**Work to complete**
In the material below, the lines containing the word "Retro" are required; copy each of them.

# # # # # # #

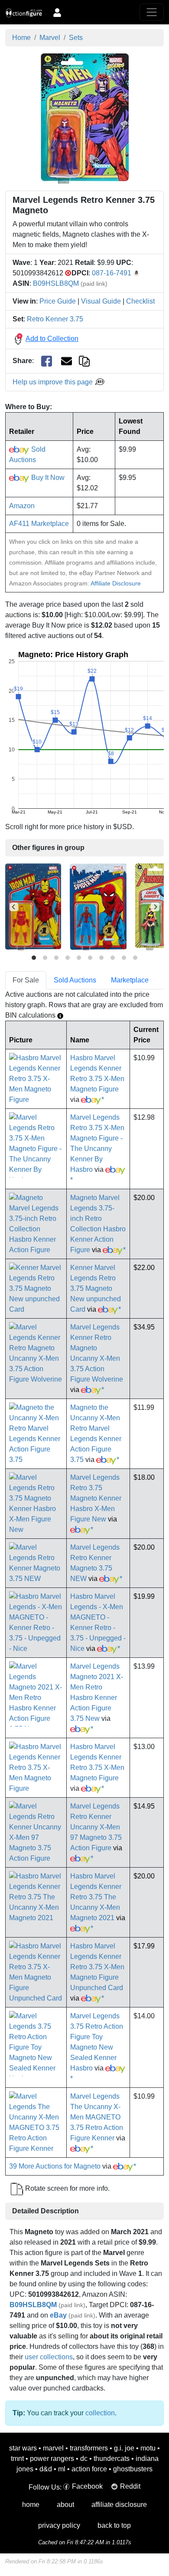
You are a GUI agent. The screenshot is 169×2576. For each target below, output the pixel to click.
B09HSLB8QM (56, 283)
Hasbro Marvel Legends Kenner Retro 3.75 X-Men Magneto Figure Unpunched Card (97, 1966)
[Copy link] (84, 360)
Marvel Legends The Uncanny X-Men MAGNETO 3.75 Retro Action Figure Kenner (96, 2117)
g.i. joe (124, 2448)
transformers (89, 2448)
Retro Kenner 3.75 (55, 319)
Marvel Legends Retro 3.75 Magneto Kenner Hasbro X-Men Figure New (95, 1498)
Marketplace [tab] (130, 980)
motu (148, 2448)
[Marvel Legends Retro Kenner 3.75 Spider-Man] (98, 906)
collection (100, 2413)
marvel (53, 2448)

# # # # # # #

**Answer space**
Hasbro Marvel Legends Kenner Retro 3.75 X-Men Magneto Figure Unpunched Card (97, 1966)
Marvel Legends The Uncanny X-Men MAGNETO 3.75 Retro Action Figure Kenner (96, 2117)
Retro Kenner 3.75 (55, 319)
Marvel Legends Retro 3.75 Magneto Kenner Hasbro X-Men Figure New (95, 1498)
[Marvel Legends Retro Kenner 3.75 Spider-Man] (98, 906)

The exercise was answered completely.